In this study, an original object-based sampling strategy is compared with other approaches used in the literature for the thematic accuracy assessment of object-based classifications. The new sampling scheme and sample analysis are founded on a sound theoretical framework based on few working hypotheses. The performance of the sampling strategies is quantified using simulated object-based classifications results of a Quickbird imagery. The bias and the variance of the overall accuracy estimates were used as indicators of the method's benefits.
The main advantage of the object-based predictor of the overall accuracy is its performance: for a given confidence interval, it requires fewer sampling units than the other methods. In many cases, this can help to noticeably reduce the sampling effort. Beyond the efficiency, more conceptual differences between point-based and object-based samplings are discussed. First, geolocation errors do not influence the object-based thematic accuracy as they do for point-based accuracy. These errors need to be addressed independently to provide the geolocation precision. Second, the response design is more complex in object-based accuracy assessment. This is interesting for complex classes but might be an issue in case of large segmentation errors. Finally, there is a larger likelihood to reach the minimum sample size for each class with an object-based sampling than in a point-based sampling.
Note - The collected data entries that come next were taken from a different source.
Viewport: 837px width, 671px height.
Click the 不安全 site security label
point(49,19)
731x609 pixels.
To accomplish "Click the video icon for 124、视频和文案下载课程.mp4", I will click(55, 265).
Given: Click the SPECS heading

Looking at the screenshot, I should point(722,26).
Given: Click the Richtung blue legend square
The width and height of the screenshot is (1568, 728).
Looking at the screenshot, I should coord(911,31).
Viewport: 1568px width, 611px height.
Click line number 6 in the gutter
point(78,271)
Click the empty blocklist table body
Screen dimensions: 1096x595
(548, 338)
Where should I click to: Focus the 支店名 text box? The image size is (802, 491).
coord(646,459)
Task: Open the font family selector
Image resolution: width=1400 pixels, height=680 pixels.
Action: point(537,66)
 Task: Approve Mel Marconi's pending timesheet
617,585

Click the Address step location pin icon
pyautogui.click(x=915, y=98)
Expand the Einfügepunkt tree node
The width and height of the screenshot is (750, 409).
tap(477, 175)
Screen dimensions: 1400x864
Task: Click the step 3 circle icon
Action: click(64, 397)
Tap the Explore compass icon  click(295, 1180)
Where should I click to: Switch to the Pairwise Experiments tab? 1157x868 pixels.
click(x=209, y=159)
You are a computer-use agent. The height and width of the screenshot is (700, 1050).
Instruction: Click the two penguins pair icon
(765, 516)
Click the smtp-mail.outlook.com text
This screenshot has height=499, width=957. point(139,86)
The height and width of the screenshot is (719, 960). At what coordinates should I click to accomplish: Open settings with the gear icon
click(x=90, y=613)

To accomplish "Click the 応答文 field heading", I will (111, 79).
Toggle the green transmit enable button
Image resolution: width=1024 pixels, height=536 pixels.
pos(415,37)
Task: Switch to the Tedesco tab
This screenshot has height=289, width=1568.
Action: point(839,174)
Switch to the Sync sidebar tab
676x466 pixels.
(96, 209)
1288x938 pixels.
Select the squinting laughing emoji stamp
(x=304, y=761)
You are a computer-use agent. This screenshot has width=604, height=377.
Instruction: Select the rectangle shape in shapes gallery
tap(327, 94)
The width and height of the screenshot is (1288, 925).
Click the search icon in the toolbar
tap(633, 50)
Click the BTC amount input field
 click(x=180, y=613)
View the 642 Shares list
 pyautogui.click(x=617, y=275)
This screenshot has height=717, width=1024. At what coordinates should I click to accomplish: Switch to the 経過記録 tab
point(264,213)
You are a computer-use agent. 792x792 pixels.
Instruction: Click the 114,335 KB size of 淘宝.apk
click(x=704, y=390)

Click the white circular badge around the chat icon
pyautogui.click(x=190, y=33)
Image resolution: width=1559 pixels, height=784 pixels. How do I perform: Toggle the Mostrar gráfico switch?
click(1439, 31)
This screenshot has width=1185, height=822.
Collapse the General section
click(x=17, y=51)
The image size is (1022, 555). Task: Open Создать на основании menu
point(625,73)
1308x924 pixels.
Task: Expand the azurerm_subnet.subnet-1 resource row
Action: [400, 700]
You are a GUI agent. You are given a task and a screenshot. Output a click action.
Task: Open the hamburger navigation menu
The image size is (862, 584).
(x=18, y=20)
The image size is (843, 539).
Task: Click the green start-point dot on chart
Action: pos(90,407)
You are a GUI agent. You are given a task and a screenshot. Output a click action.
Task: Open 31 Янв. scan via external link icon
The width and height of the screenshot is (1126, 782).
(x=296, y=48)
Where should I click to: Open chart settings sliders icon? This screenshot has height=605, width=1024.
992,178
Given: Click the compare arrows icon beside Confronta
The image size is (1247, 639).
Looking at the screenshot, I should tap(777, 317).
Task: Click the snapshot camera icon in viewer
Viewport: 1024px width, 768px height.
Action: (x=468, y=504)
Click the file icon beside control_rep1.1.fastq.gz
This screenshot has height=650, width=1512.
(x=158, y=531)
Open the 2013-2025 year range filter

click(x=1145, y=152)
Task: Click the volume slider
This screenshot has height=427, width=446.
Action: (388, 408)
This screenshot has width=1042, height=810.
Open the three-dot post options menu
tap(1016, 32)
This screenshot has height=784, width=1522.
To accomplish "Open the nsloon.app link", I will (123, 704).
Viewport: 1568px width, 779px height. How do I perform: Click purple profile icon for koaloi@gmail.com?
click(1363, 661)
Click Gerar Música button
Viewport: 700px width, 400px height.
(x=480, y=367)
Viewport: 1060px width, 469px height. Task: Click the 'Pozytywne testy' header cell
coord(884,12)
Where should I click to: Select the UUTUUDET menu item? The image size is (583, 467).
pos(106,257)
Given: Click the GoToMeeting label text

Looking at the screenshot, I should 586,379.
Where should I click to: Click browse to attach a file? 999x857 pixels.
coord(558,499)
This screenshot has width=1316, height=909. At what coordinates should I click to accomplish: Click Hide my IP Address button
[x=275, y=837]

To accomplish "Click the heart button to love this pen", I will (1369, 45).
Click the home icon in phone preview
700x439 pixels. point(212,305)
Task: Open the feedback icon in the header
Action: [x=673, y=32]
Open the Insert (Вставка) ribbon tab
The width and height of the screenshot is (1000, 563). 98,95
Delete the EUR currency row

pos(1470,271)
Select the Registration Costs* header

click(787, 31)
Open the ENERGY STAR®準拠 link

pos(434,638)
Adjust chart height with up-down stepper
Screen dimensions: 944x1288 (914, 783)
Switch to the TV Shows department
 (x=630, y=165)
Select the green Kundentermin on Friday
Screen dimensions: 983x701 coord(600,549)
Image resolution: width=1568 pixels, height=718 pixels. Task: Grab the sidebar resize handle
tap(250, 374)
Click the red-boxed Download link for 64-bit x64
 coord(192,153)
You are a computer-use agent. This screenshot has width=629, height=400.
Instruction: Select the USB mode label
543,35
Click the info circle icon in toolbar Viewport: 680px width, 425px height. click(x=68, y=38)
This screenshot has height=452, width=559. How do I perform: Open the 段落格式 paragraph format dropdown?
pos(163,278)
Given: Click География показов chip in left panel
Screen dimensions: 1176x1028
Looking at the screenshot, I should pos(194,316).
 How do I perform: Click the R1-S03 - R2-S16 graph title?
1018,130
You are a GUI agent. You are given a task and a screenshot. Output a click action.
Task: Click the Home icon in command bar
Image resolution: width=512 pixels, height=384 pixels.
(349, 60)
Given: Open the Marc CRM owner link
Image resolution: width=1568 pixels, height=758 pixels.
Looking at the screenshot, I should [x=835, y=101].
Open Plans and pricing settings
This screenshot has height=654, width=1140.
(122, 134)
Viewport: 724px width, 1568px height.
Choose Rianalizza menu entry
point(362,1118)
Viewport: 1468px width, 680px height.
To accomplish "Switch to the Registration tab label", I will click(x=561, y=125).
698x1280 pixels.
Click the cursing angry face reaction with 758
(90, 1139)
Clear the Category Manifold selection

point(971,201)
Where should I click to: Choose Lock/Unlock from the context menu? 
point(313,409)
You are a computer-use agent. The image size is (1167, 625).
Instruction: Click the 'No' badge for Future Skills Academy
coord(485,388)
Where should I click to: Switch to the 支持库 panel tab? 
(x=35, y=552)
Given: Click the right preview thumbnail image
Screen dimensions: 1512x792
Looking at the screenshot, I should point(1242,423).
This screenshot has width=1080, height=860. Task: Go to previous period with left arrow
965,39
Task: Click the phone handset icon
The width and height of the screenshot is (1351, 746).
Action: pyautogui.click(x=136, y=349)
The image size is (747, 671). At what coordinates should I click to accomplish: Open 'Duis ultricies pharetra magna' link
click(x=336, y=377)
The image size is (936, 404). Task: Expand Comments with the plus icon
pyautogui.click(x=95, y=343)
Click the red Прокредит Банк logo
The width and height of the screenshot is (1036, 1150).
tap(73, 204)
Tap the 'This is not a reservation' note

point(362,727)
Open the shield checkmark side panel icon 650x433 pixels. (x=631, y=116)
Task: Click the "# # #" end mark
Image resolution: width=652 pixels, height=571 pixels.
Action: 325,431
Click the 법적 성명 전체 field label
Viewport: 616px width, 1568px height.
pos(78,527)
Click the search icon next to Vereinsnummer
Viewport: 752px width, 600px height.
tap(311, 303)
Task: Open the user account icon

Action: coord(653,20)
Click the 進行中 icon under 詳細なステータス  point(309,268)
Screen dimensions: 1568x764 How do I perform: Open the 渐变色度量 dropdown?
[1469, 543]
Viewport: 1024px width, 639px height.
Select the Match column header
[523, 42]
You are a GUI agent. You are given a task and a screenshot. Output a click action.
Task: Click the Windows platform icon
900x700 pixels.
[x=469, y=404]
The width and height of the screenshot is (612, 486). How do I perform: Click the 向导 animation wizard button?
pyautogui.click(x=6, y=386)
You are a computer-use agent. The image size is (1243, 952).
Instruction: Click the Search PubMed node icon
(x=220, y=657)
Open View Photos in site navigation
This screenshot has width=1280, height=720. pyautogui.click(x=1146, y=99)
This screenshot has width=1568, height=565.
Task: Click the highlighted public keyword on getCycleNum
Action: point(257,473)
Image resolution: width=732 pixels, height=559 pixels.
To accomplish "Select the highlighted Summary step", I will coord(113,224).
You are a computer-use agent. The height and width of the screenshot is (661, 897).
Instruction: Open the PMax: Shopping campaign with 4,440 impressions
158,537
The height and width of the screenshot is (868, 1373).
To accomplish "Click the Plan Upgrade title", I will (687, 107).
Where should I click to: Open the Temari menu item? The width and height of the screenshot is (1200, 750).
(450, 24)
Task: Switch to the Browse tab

Further work is necessary to reach the same suitability than point-based sampling for pixel-based classification, but this pioneer study shows that object-based sampling could be implemented within a statistically sound framework.
Acknowledgements
The authors thank the Belgian Scientific Policy (ORFEO/ASSIMIV project) and the Université catholique de Louvain for funding. Thank you to the anonymous reviewers for their constructive comments.
Notes
1. For establishing the statistical properties of π, a difficulty is linked to the fact that N, the number of objects inside a map of given surface s T , is a random variable. This fact should be accounted for when computing the expectation and variance of π. However, as the objects are defined within the predefined limits of the map, this would require a complete understanding of the influence that the way these objects are defined has on the final number of objects. In absence of clear information about this, we will factor out N from the expressions, that is, from now N is assumed to behave as a constant with respect to these computations.
2. In practice, if the N objects are randomly shuffled, selecting the first n objects among them leads to a random sample of these N objects.